Customer feedback is only useful when it reaches the right place quickly. A bug report may need to become an engineering ticket. A high-priority feature request may belong in a product planning tool. A new support issue may need to alert the team in a shared channel.
The Gleap Zapier integration helps teams automate those handoffs without custom code. It connects Gleap events to the apps your team already uses, so feedback does not sit in one inbox while the actual work happens somewhere else.
What Zapier adds to a Gleap workflow
Zapier is a no-code automation platform. In practice, that means you can create a workflow where something happens in Gleap and automatically triggers an action in another app.
For example:
- A new feedback item in Gleap adds a row to a spreadsheet.
- A critical bug report sends a notification to a team channel.
- A feature request creates an item in a product planning tool.
- A support status change updates another ticketing workflow.
Gleap already brings customer conversations, feedback, surveys, and bug reports together. Zapier extends that setup when a team has additional tools that need to stay in sync. You can explore more options on Gleap’s integrations page.
When the integration is most useful
Zapier is helpful when a workflow crosses team boundaries. Support may work in Gleap every day, while product managers review requests in a roadmap process, operations tracks trends in spreadsheets, and leadership wants a lightweight view of customer themes.
Instead of asking people to copy and paste updates, a Zap can move structured information automatically. That reduces duplicate work and lowers the chance that important feedback gets missed.
Common use cases include:
- Sending product feedback into a planning or tracking tool.
- Logging survey responses for analysis.
- Notifying a team when a bug is marked urgent.
- Creating follow-up tasks for customer success.
- Keeping a simple archive of feedback in a spreadsheet.
For teams already using Gleap’s public roadmap and feature request tools, Zapier can also help pass request activity into the rest of the team’s reporting or planning stack.
How to set up a practical Zap
Start with one workflow that saves real time. Broad automation gets messy quickly, so pick a clear trigger and a clear destination.
- Choose the Gleap event that should start the workflow.
- Select the destination app and action.
- Map only the fields the receiving team needs.
- Test with a real example.
- Turn on the Zap and monitor it for a few days.

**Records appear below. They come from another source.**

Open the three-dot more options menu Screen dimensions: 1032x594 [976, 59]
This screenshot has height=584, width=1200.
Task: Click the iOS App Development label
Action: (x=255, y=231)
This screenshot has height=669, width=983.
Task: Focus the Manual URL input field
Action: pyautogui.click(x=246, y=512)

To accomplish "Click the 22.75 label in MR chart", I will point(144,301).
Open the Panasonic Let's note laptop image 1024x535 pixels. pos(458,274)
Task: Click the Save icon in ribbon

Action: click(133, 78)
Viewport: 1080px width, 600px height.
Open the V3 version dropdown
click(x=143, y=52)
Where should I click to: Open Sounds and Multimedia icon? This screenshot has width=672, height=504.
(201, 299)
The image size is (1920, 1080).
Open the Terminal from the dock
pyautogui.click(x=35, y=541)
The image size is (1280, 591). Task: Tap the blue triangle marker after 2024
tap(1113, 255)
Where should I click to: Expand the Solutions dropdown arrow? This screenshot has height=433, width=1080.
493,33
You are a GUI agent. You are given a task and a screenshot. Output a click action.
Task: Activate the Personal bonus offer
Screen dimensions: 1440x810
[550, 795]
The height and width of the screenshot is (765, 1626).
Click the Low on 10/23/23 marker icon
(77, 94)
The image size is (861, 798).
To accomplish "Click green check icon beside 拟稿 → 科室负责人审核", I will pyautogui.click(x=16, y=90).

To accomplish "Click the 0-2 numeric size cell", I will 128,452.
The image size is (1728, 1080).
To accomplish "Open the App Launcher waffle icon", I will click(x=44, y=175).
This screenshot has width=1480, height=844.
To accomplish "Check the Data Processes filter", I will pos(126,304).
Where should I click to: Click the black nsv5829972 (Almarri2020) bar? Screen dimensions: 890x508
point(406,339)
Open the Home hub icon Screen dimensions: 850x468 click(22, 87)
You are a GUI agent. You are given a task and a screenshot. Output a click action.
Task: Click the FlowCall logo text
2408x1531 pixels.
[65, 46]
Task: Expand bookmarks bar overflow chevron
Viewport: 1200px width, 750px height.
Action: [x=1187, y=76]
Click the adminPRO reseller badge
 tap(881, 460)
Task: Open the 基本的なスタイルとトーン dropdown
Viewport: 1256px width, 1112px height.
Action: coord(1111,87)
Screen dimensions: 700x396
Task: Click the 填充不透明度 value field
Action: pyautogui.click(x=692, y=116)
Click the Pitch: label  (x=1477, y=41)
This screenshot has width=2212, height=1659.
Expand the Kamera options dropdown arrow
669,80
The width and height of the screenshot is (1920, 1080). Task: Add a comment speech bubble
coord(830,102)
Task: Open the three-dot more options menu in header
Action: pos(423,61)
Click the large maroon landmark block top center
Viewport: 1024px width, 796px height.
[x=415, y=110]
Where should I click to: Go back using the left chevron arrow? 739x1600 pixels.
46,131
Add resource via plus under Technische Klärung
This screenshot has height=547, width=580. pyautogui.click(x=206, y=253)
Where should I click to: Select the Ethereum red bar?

Field mapping matters. A support notification may need the customer name, message, priority, and link back to Gleap. A product workflow may need the request title, category, account segment, and status. Sending everything everywhere usually creates more noise than value.
Keep automation human-readable
Automation should make work clearer, not just faster. Name Zaps clearly, document who owns them, and review them when your feedback workflow changes.
It is also worth deciding which workflows should stay inside Gleap. If your team handles support in Gleap, uses AI support workflows, or manages customer feedback directly in the product, you may not need to duplicate every update elsewhere. Use Zapier for the points where another tool genuinely needs the signal.
A small automation can remove a lot of drag
The best Zapier workflows are not flashy. They quietly move customer context to the place where the next decision happens.
That is the value of the Gleap Zapier integration: fewer manual handoffs, fewer lost feedback items, and a cleaner path from customer signal to team action.